There is also a software product which does essentially the same thing. Works as a VST plugin for your DAW:

https://migic.com/

I have played around with this a bit. The latency seems rather better than I remember with the Casio guitar I used to have. To the point where it is - marginally - useful for certain things. Though still perceptible.

Same limitation though: it is strictly monophonic, so a rather specialized tool.
Apparently some time ago they were talking about a polyphonic version, but it seems nothing ever came of that…

Do you have to tweak your audio driver settings (buffer size, period, …) to minimize any extra latency due to software?

Then there is, including in those pre-built boxes, a tradeoff between latency and being able to accurately detect low frequencies. Seems like there is room there for some “creative” algorithms. Same for polyphonic music. NB there is some pretty old code eg here

but latency there is really, really bad if your goal is real-time analysis. On modern hardware and using novel techniques it may be possible to do somewhat better.

I’m on Windows, using an ASIO driver for the audio interface.
I more or less did the buffer optimisation when I installed the DAW (Reaper, by the way).

I haven’t done any additional tweaking specific to the Migic plugin.

Mind you, all I’ve done with it so far is play around a bit; I haven’t tried to use it seriously on an actual project yet. As and when I do, I expect I’ll report experiences to the audience here.

Wow, most classic guitars have a special story. Vince Gill’s story about his brother-in-law dying and selling his to Vince is incredible.
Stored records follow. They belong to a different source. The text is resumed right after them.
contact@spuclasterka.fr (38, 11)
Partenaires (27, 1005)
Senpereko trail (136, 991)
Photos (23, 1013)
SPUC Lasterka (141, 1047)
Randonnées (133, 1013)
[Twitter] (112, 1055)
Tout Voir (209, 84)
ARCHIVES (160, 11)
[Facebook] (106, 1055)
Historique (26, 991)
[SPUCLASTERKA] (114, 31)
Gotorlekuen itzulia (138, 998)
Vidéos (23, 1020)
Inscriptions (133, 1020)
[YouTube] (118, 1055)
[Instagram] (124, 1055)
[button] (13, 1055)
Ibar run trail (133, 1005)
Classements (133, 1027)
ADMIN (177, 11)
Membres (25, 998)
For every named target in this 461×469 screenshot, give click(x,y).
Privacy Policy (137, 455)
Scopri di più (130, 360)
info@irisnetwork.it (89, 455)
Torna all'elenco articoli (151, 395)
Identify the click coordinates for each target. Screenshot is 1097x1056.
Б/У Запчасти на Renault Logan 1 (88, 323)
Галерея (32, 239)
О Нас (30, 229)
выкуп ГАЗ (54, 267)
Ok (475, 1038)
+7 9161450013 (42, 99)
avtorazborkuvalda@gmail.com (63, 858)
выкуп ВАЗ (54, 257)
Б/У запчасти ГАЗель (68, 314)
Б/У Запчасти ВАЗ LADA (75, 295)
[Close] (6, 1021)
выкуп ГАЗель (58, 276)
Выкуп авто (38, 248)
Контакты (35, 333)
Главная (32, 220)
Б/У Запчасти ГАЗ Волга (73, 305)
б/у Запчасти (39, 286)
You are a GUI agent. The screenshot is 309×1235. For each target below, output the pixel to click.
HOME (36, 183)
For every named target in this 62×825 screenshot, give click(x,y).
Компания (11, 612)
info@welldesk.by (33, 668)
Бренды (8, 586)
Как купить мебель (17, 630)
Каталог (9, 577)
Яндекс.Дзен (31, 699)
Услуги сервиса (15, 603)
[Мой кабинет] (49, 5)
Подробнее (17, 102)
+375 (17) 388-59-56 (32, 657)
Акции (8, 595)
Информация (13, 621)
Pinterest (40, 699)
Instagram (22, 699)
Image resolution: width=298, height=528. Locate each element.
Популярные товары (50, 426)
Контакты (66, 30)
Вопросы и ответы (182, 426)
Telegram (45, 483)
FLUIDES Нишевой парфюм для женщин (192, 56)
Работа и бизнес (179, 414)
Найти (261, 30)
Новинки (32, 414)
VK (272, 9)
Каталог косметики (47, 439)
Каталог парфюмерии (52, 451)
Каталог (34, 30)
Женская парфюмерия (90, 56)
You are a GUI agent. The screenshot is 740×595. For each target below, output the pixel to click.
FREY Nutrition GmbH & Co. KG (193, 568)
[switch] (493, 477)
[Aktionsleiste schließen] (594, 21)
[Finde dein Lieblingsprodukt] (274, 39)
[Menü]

A 59 Les Paul is a collectable. This one only had one owner and now with Vince’s name attached would be extremely collectable.

I’m still lurking around. I was a drunk asshole in the past, got liver disease, defeated that devil on my shoulder and then I got HNCC cancer from smoking. I’ve had Reynaud’s in my fretting hand in my middle finger that’s really complicated playing as it’s swollen to half again its normal size so it mutes strings when I make chord shapes by accident as its difficult to pin the string perpindicularly, so to speak, so it lays on it.

Anyway, I’ve been trying to make time to play, I’ve accumulated some gear, but I’m just not very good. This is about the best I’ve managed so far (I’ve lost a lot of weight too):

I see a video box, but it won’t play.

I’m OKish with guitar, and maybe a step above OKish with bass, but I’m having a great time playing with a couple guitarists. We have dreams of playing live if we can find a drummer (a singer would be great too).